On Moving to Scotland (How and Why I Moved Halfway Around the World): Part One
- Kailee
- Mar 4, 2024
- 4 min read
Throughout high school, I was obsessed with finding a way to live abroad. I trawled the Workaway website, tried to talk my family into initiating a house swap (à la The Holiday), watched British television obsessively, briefly tried to learn French.
It wasn’t that I ever disliked my hometown. Quite the opposite, actually: I was proud to have lived all my life in the city where my father also grew up. But there was something romantic about moving abroad—and actually living there, as an expat, not a tourist—that made me desperate. I wanted to see new things and experience life in someone else’s shoes. I wanted to have an adventure all my own and come back a different person.
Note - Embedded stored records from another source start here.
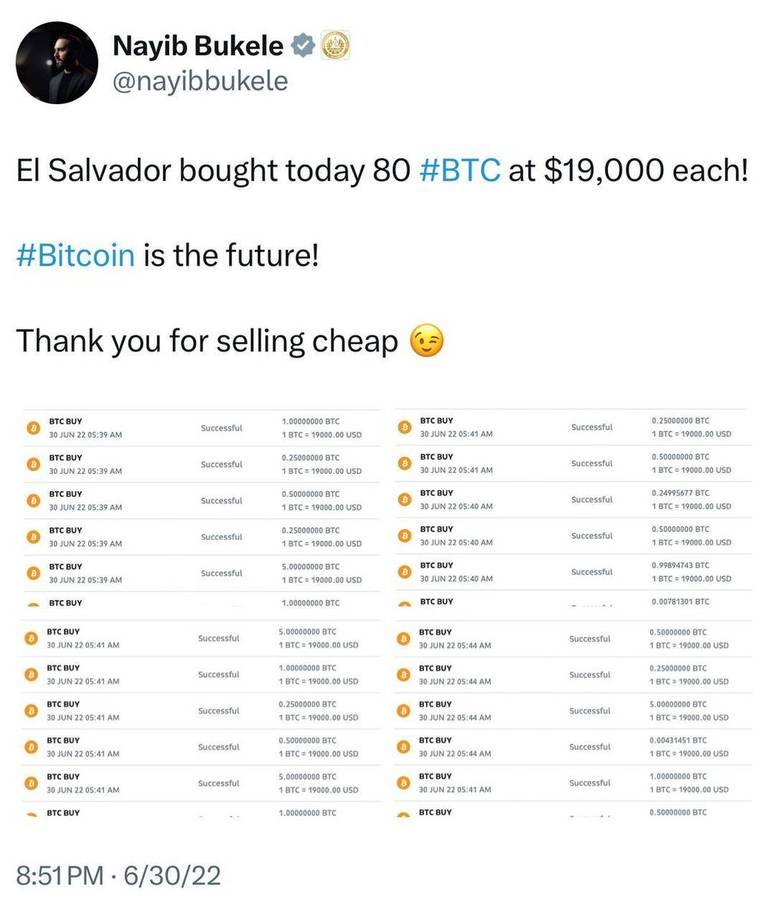This screenshot has height=919, width=768.
Task: Click the 8:51 PM · 6/30/22 timestamp
Action: 118,876
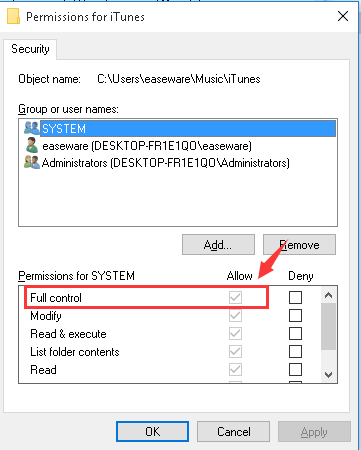Confirm with the OK button
The width and height of the screenshot is (361, 450).
coord(152,432)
When the opportunity presented itself to me, it was in the form of Torchbearers International, a Christian ministry that operates centres in twenty countries around the world, including a Bible school at Capernwray Hall, a converted manor home just south of the Lake District in England. I took one look at the website and fell in love. For so many reasons, it seemed like the perfect fit, a chance to gain a deeper understanding of the religion I was taught as a child and work out what I believed for myself, and to do that overlooking rolling green hills across the ocean.
I applied and was beside myself when an acceptance letter came in the mail, bearing a blue airmail sticker. My family made a holiday of dropping me off, touring the UK for two weeks. It was the first time any of us had been to Britain, or anywhere in Europe for that matter. I knew I would miss my family, but it wasn’t hard to say goodbye because I was so excited to settle in.
There is so much I could say about my time at Capernwray and how it shaped me that it is best left for another blog post. Along with the school and the friends I made there, with every day I fell deeper in love with the country.
I had planned to go home after Capernwray to work and attend college in the autumn, but by the time Christmas rolled around and my peers were sending in their applications, I was unconvinced by my choices.
The problem was that I knew exactly what I wanted: an academically challenging university with a rich history and a strong English course, but with a better work life balance than I anticipated I would find at an Ivy League college—as if I expected to get in. I knew people who had been preparing their applications since kindergarten, practically, and although I was always a good student, I didn’t have the long list of carefully calculated extracurriculars and volunteer hours I knew I would be expected to have. I wanted to learn and succeed, but I also wanted to have a social life and get involved in extracurricular activities and still have time to sleep.
Some of the colleges I had visited were disappointing in other ways: one alumna on a panel in New York said her greatest accomplishment since leaving university was dog-sitting for a B-list celebrity. She was serious.
I knew what I wanted, but I came to the conclusion that it didn’t exist, and as a result I was apathetic about my applications. Anyways, the truth was, after living in a mansion in the English countryside with 150 young people from around the world who had become my constant companions and close friends, anywhere would have felt anticlimactic.
That is, until I learned about St Andrews. Instead of going home that Christmas, I found myself accompanying a new friend to stay with a friend of hers in Scotland over the break (this would turn out to be a dangerous choice: I made lovely new Scottish friends and discovered that I loved Scotland even more than England). We got to talking about college and I explained my dilemma. To my surprise, my new friends asked if I had ever considered applying for university outside the US. No, I said, I hadn’t. It sounds strange, but I hadn’t even considered that was something I could do.

After Christmas, I travelled to Northern Ireland to stay with another group of friends for New Year’s Eve and again found myself explaining what I was looking for in a university. I wondered aloud whether I would be able to find something like that in the UK.
“It sounds like you’re looking for St Andrews,” Rachel told me. She had recently been accepted and knew all about it, even introduced me to a man from her church who had studied there when he was younger.
She was right. The more I heard about St Andrews, and read about it online, the more it seemed exactly what I was looking for.
Later, I posted a picture taken at Stirling Castle, captioned, “Yeah, I could live in Scotland.” Mark, one of the friends I had made in Scotland, wrote back, “Uni?”